>> Begin Selection

Point Supreme elevates basement living with colourful design in Athens

Point Supreme elevates basement living with colourful design in Athens

Greek architecture studio Point Supreme transforms a neglected basement into a playfully designed apartment filled with colour and texture in the Athenian residential neighbourhood of Ilioupoli

An unfinished, lower ground level apartment in an existing block of flats in the sleepy neighbourhood of Ilioupoli, Athens, coming in a fairly compact size – just 56 sq m – and a small budget for a residential redesign, may not seem like the most exciting commission at first glance; but architecture studio Point Supreme’s Konstantinos Pantazis and Mariana Rentzou beg to differ. 

‘The budget was small, but the owners were a lovely couple,’ the Athens based partners recall. ‘They liked our work and decided to ask us to design the space assuming that we would refuse because of the limited scope and possibilities. But we couldn’t resist taking on the challenge after seeing their strong, conscious desire to work with us. Plus the space felt like a marvellous warm cave, light entering from above, we could feel that there was a certain magic to it; it felt like a great opportunity to create a home unlike ordinary apartments.’

Iliioupoli apartment Point Supreme living area view

And true to their word, the architects composed a design that feels a world away from your typical apartment interior. Embracing the existing space’s rawness and the structure’s exposed concrete, the Pantazis and Rentzou worked with a range of different materials and textures to create a tactile, playful, largely open plan home. Timber and glass partitions separate various uses and heavy, brightly coloured curtains add privacy where needed.

>> End Selection
>> Begin Provided data

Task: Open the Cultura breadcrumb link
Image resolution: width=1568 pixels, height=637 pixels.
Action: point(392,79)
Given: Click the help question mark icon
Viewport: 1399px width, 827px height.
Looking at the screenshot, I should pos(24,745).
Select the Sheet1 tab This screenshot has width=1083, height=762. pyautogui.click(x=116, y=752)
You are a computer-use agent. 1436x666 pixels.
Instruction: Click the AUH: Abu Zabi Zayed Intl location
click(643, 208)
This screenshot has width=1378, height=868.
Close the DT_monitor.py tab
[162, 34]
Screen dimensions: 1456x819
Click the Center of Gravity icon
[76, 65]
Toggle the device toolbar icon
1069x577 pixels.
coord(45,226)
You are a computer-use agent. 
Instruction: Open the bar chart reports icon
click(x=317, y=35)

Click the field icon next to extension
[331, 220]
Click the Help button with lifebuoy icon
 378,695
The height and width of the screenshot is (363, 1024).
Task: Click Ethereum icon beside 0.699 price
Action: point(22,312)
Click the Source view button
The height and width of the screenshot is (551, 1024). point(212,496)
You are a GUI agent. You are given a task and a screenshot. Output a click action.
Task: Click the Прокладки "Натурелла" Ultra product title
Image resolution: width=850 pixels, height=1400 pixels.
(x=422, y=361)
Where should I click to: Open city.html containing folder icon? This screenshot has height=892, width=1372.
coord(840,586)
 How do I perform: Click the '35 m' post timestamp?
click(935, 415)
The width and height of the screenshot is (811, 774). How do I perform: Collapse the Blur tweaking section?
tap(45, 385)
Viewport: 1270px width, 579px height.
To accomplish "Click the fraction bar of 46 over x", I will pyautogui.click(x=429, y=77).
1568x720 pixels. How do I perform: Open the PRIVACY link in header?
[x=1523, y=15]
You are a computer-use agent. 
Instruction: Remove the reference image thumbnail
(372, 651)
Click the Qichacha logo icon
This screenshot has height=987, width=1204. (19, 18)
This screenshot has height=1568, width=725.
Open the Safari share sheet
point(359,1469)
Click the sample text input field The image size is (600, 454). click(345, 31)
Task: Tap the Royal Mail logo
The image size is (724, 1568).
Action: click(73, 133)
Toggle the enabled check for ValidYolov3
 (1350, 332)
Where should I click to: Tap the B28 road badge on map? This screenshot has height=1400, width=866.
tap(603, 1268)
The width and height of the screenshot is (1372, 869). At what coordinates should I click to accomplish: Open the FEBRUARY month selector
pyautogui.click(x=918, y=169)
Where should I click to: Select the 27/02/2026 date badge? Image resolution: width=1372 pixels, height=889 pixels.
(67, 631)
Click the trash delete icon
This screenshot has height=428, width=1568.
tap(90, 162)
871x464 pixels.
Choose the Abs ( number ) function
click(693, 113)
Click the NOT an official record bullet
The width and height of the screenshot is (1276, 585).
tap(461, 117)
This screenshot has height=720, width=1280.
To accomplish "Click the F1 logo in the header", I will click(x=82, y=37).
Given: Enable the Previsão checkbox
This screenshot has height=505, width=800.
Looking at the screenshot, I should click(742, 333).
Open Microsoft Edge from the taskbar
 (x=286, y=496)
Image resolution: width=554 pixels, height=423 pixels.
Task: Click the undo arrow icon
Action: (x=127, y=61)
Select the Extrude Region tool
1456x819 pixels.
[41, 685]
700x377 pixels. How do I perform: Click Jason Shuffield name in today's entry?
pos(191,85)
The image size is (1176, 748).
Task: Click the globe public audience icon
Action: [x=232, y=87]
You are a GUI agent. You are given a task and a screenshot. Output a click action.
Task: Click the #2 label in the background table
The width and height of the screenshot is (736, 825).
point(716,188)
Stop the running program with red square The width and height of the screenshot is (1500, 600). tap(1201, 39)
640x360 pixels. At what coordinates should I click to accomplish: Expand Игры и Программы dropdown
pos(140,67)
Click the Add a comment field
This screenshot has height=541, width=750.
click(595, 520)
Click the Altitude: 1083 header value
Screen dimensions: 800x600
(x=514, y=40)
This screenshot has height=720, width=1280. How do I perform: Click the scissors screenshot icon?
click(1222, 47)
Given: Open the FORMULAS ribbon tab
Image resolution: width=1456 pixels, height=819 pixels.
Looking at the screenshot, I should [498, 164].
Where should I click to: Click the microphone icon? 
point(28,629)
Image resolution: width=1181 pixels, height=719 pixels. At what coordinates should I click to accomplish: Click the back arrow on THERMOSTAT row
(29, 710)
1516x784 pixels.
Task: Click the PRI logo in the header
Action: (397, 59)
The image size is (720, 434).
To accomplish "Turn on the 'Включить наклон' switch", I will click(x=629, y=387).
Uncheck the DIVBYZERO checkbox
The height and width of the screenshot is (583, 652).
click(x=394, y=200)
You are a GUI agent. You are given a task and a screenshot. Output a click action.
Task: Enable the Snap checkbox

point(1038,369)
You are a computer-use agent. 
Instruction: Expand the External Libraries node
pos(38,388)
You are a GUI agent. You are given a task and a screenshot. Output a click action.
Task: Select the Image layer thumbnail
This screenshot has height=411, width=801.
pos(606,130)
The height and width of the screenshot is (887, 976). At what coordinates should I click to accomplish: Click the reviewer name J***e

>> End Provided data

Goal 1: Using the article about the Athens basement apartment, decide whether each statement is true, answering yes or no and quoting the words from the article that settle it: (a) The apartment sits on the top floor of its building. (b) The owners expected the architects to turn the job down. (c) Curtains are used to give privacy.
Goal 2: Transcribe the part of the article about the Athens basement apartment that opens with the words containing "An unfinished, lower" and closes with "beg to differ.".
You won't need the listing for anything here.

Task result 1:
(a) No: "lower ground level apartment"
(b) Yes: "assuming that we would refuse because of the limited scope and possibilities"
(c) Yes: "heavy, brightly coloured curtains add privacy where needed"

Task result 2:
An unfinished, lower ground level apartment in an existing block of flats in the sleepy neighbourhood of Ilioupoli, Athens, coming in a fairly compact size – just 56 sq m – and a small budget for a residential redesign, may not seem like the most exciting commission at first glance; but architecture studio Point Supreme’s Konstantinos Pantazis and Mariana Rentzou beg to differ.